Records drawn from a dataset

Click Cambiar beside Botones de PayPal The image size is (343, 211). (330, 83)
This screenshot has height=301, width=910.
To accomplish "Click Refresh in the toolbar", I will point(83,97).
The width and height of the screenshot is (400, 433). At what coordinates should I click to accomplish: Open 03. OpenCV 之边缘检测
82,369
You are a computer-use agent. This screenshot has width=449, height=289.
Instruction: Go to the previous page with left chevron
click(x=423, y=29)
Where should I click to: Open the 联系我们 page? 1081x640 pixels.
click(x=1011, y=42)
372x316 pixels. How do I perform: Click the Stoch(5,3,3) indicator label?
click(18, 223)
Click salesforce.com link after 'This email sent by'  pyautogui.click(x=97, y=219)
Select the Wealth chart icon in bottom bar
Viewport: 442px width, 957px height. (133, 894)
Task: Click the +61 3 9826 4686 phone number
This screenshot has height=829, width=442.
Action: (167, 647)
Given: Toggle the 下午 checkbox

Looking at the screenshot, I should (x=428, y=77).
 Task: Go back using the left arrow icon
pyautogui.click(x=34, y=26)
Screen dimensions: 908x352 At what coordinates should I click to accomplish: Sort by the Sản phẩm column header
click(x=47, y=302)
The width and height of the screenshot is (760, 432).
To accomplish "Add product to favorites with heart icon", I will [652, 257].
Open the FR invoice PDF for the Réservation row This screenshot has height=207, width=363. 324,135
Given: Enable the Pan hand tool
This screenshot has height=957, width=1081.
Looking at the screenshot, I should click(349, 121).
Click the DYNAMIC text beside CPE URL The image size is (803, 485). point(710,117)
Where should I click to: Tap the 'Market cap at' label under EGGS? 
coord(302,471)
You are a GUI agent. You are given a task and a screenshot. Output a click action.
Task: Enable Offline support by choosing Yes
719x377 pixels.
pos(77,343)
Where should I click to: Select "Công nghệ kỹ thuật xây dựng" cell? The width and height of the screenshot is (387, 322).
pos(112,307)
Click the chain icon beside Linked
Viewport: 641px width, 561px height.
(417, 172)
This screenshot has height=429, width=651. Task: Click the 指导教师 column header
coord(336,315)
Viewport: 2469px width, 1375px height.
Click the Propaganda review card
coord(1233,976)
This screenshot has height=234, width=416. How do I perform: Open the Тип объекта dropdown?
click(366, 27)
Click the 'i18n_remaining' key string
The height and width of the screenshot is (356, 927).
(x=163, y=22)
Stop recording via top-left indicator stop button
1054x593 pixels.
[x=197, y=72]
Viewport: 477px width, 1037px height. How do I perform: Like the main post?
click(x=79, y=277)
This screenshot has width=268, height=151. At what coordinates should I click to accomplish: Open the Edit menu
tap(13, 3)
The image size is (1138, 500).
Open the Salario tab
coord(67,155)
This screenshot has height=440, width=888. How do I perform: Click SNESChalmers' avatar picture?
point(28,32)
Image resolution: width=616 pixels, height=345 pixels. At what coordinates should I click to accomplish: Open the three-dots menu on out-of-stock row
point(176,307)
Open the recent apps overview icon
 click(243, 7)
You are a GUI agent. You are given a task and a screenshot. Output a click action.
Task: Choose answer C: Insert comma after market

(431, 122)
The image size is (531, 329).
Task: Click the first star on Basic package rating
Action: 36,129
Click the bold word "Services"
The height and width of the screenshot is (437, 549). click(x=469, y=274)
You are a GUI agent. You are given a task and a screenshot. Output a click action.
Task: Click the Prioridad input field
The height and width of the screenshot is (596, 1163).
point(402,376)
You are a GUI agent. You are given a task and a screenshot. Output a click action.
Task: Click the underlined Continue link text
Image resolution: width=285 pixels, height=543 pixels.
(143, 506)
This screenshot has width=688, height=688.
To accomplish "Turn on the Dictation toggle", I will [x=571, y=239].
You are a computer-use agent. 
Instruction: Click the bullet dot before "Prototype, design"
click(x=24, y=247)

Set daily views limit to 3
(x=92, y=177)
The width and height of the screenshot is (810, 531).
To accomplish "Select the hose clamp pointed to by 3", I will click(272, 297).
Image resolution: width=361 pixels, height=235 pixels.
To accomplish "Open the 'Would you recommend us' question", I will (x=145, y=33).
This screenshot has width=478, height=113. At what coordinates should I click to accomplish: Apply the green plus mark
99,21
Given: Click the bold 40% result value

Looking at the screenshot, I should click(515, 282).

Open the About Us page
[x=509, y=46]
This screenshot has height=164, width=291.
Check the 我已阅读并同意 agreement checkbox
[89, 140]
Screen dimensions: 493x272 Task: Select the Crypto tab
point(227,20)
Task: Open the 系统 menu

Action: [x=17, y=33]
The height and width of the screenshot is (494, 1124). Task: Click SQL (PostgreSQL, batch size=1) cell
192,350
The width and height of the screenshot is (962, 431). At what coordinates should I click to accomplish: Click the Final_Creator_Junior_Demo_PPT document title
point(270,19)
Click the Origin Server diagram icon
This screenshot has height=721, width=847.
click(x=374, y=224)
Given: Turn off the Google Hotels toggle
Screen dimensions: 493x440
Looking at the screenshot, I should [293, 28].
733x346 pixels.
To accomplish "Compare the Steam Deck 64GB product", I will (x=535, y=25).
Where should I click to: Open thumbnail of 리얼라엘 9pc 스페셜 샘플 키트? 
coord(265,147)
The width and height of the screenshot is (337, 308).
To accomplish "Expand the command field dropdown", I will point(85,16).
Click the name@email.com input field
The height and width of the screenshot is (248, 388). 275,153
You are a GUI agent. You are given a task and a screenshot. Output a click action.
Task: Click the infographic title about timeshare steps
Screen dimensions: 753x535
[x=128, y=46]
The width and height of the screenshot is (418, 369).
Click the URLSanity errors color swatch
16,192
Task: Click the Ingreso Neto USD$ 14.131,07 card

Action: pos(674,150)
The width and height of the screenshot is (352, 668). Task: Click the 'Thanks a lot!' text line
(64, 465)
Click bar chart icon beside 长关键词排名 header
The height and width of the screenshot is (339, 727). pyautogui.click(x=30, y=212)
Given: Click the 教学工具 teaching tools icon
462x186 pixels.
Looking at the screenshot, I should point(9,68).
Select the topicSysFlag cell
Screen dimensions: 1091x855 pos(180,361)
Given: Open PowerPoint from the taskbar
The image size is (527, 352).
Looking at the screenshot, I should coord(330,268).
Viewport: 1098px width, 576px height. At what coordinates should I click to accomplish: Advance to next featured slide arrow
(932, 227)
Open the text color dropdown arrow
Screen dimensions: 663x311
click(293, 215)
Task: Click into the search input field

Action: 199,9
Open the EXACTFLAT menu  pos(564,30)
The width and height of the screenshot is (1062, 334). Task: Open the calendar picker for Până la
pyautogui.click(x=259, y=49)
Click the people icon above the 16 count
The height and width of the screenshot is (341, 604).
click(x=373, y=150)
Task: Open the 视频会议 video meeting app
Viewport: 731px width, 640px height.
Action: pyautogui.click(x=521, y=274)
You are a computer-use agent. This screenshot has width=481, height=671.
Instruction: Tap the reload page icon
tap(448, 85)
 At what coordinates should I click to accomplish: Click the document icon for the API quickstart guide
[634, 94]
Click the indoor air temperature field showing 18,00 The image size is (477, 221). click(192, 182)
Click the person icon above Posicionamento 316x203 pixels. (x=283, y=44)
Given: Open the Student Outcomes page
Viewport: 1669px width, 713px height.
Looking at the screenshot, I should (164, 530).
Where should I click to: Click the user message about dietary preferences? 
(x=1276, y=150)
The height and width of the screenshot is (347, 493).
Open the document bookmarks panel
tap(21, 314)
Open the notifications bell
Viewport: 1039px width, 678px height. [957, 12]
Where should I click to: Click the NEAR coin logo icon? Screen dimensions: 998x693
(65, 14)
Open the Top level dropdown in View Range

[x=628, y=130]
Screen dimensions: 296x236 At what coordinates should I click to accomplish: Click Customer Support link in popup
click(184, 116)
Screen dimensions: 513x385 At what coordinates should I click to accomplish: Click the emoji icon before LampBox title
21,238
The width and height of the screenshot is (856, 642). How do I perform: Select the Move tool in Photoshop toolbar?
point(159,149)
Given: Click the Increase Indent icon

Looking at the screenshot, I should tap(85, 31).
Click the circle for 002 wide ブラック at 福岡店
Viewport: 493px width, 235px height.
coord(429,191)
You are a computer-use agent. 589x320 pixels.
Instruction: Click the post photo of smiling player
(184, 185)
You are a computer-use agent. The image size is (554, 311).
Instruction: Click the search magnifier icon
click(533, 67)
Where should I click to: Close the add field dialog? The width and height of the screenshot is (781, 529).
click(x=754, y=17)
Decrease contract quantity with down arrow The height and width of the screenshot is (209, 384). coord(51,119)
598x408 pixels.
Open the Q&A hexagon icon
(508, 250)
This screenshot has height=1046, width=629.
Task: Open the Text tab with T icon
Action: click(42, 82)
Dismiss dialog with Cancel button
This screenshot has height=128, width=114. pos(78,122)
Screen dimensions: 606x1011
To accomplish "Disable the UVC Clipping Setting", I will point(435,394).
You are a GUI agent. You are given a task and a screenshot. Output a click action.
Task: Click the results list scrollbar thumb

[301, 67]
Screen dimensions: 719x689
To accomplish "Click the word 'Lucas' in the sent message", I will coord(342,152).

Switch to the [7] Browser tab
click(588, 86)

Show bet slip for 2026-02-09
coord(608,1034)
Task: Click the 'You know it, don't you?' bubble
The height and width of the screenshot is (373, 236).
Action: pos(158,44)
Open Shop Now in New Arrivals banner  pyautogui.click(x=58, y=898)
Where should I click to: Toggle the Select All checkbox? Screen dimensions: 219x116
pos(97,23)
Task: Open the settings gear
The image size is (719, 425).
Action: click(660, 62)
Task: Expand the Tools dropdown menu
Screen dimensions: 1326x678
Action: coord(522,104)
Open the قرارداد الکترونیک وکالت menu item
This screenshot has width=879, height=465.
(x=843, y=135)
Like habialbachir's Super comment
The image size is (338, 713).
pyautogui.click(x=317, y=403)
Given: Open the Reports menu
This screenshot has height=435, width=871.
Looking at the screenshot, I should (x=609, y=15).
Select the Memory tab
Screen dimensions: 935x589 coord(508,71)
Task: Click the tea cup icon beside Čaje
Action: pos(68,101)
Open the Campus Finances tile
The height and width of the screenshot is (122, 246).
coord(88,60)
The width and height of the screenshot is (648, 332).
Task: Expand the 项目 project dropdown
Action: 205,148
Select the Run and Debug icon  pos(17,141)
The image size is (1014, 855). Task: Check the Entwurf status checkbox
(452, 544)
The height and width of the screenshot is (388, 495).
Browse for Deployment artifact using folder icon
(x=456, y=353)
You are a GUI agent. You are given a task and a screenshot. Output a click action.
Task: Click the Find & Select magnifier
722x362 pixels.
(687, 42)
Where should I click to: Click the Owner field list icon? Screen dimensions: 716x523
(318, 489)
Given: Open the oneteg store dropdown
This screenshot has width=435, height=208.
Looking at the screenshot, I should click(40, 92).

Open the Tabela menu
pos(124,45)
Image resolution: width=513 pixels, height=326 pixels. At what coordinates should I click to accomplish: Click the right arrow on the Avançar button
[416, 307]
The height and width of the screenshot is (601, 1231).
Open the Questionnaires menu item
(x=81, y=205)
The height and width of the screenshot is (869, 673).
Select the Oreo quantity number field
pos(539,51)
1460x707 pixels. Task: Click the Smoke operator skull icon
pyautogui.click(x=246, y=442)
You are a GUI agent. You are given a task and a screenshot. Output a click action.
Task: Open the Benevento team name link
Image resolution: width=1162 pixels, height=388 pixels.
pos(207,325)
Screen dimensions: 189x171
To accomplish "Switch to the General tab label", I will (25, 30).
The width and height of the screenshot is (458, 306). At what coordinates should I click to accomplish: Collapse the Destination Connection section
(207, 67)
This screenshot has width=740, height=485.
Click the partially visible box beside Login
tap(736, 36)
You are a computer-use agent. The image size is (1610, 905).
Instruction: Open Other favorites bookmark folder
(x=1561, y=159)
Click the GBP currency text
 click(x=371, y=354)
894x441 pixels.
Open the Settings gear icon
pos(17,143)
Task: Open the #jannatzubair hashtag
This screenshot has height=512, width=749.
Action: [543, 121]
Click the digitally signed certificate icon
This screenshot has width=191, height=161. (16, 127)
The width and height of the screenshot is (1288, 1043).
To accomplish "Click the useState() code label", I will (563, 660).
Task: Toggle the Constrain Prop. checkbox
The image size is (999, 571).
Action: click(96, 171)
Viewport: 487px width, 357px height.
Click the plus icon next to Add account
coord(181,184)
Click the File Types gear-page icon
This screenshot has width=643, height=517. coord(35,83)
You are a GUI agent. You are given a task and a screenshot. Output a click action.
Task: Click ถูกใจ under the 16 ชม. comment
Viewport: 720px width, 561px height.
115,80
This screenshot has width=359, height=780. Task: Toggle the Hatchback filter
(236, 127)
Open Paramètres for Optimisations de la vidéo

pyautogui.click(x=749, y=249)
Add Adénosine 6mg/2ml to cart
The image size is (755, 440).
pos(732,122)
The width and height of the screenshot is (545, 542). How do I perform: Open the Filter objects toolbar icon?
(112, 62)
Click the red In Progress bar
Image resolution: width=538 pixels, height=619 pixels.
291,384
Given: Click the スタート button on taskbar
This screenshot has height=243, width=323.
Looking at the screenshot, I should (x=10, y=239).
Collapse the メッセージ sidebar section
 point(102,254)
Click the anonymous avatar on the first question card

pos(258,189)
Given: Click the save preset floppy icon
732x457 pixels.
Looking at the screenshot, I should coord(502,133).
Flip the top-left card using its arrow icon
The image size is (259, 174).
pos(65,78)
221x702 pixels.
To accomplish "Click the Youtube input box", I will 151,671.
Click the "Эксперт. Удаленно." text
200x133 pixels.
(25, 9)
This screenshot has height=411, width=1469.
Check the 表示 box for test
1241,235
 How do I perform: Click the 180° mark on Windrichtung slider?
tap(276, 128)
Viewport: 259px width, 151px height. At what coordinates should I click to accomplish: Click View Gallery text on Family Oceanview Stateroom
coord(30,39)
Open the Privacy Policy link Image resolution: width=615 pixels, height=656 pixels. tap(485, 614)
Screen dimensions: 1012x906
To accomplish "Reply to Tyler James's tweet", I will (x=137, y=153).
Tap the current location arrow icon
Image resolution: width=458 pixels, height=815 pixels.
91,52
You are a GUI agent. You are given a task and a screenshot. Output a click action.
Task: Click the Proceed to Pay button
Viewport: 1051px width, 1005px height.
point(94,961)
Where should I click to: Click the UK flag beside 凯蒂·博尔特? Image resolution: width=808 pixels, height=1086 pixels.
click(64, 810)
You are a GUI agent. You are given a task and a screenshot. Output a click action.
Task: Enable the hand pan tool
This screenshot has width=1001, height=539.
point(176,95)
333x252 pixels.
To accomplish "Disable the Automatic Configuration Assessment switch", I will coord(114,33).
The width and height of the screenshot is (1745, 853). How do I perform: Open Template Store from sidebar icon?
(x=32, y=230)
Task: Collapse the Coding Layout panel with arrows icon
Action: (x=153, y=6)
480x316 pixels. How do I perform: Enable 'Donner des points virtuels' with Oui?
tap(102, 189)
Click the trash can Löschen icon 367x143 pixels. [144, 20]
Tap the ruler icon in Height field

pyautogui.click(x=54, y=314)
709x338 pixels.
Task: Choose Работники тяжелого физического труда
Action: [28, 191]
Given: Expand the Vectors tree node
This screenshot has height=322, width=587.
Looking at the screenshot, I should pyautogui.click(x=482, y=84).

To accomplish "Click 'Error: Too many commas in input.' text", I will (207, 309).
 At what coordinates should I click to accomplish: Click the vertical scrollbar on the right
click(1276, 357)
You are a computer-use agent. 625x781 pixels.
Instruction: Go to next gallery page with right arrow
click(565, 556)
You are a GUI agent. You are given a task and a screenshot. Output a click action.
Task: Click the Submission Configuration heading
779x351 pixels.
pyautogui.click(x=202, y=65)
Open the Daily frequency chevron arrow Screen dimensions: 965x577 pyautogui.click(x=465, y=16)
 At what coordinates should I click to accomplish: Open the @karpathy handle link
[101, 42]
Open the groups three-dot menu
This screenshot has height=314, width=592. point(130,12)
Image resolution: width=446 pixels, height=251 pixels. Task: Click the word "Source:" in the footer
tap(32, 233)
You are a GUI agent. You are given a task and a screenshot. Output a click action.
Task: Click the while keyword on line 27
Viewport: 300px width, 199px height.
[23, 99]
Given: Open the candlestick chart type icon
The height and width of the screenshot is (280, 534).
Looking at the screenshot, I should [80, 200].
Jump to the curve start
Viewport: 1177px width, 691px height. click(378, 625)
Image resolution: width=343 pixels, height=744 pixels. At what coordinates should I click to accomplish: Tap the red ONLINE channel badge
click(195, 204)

## WORK TASK
Copy out each line of the data that holds the string "Turn".

## RESULT OF THIS TASK
To accomplish "Turn on the Dictation toggle", I will [x=571, y=239].
Given: Turn off the Google Hotels toggle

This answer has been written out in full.